▸ **PASSAGE SHOWN**:
Richard Dawkins, a renowned evolutionary biologist, has told us that we shouldn’t be too surprised to find that alien life is similar to that on Earth – but possibly with a few modifications depending on their environment.
In some instances, they may have evolved wheels to move around, he said at the Starmus astronomy festival in Tenerife this week.
“How much of life on this planet just happens to be true for life on other planets?” Dawkins asked. He backs Darwinian evolution, a theory coined by naturalist and geologist Charles Darwin. This theory of evolution states that life reproduces in such a way that traits are passed on, which enable life to compete and survive.
It’s true that some of the lifeforms that crawl on our landscape and swim in our oceans might look odd, but it’s all in being in the race for survival of the fittest.
“The seaweed dragon for instance, has evolved to look just like seaweed in the process of natural selection – predators have avoided these ancestors because they’re hidden,” added Dawkins.
Furthermore, Giraffes have had to evolve to have longer necks in order to reach trees for food – another instance where Darwinian evolution has played a part.
Dawkins stated: “I’m betting my shirt that alien life is likely to be Darwinian life.”
However, Dawkins stresses that Darwin’s theory doesn’t work for complex features such as eyes, ears or any other intricate feature. “Eyes don’t evolve and get better because you use them a lot,” he laughed. “Unlike muscles, which do.”
Whether this life is protein-based, just like us, is something that we’re sadly not 100 per cent sure of. For us here on Earth, protein is a key ingredient. “There’s a working relationship between DNA and proteins. It’s what keeps us alive on this planet,” said Dawkins.“I think there’s a good chance that if we find life elsewhere, it’s likely to be protein-based.”

▸ **QUESTIONS ON THE MATERIAL**:
A) List every body part named in the article on Dawkins and alien life.
B) Continue the article on Dawkins and alien life from its final sentence.

▸ **LISTED RECORDS**:
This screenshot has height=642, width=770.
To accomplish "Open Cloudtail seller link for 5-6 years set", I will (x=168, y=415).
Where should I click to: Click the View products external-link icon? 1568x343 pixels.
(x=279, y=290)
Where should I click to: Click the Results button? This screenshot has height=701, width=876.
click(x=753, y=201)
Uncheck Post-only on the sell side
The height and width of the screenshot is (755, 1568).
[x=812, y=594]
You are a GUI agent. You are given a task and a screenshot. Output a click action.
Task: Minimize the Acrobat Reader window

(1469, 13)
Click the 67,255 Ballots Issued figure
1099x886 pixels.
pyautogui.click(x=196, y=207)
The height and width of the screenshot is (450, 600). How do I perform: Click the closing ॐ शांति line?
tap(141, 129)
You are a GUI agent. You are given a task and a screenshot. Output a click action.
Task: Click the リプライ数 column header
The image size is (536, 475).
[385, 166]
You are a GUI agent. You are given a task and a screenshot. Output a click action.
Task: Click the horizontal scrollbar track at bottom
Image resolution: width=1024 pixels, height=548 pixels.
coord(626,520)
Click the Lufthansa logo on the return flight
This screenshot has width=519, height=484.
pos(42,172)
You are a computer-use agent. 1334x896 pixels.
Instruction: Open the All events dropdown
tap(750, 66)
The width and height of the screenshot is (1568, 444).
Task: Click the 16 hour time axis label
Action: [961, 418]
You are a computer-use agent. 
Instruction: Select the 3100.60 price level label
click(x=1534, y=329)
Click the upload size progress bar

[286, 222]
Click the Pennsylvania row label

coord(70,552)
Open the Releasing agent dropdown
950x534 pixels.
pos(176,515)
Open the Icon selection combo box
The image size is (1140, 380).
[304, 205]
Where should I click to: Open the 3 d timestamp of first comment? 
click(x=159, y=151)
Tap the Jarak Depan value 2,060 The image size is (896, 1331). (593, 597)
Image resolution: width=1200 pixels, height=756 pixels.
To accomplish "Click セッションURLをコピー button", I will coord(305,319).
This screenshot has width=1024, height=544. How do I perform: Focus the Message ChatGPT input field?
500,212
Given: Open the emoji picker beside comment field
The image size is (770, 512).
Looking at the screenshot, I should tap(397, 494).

▸ **ANSWER SECTION**:
A) necks, eyes, ears, muscles

B)
“But what would this life look like if conditions on these planets were different?”
The biologist thinks it’s possible that life would feel the effects of a change in gravity. On a world with low gravity, a mouse would be likely to have similar proportions to a rhino. A rhino on the other hand, would have extremely spindly legs akin to a spider or cranefly.
A world thick with smog and dust would also have some kind of an effect on its residents. “Sonar has evolved by around four times on this planet,” stated Dawkins. “You’re likely to find life that lives in darkness, like bats, which are able to use echoes to communicate, navigate and catch their prey in highly murky conditions.”
Dawkins didn’t rule out the possibility of lifeforms being able to grow wheels, that would enable them to move around, or alien life that’s able to use radio frequencies in their day-to-day lives. “Is it possible for life to grow metals [on themselves] that would allow them to use radio?” he pondered. “I’m just throwing that out there.”
Coming back to our immediate Solar System, we might have a shot at one day finding some kind of life-form on the Red Planet. But what does that mean if we do? “We’d know for certain that the universe was crawling with life,” answered Dawkins.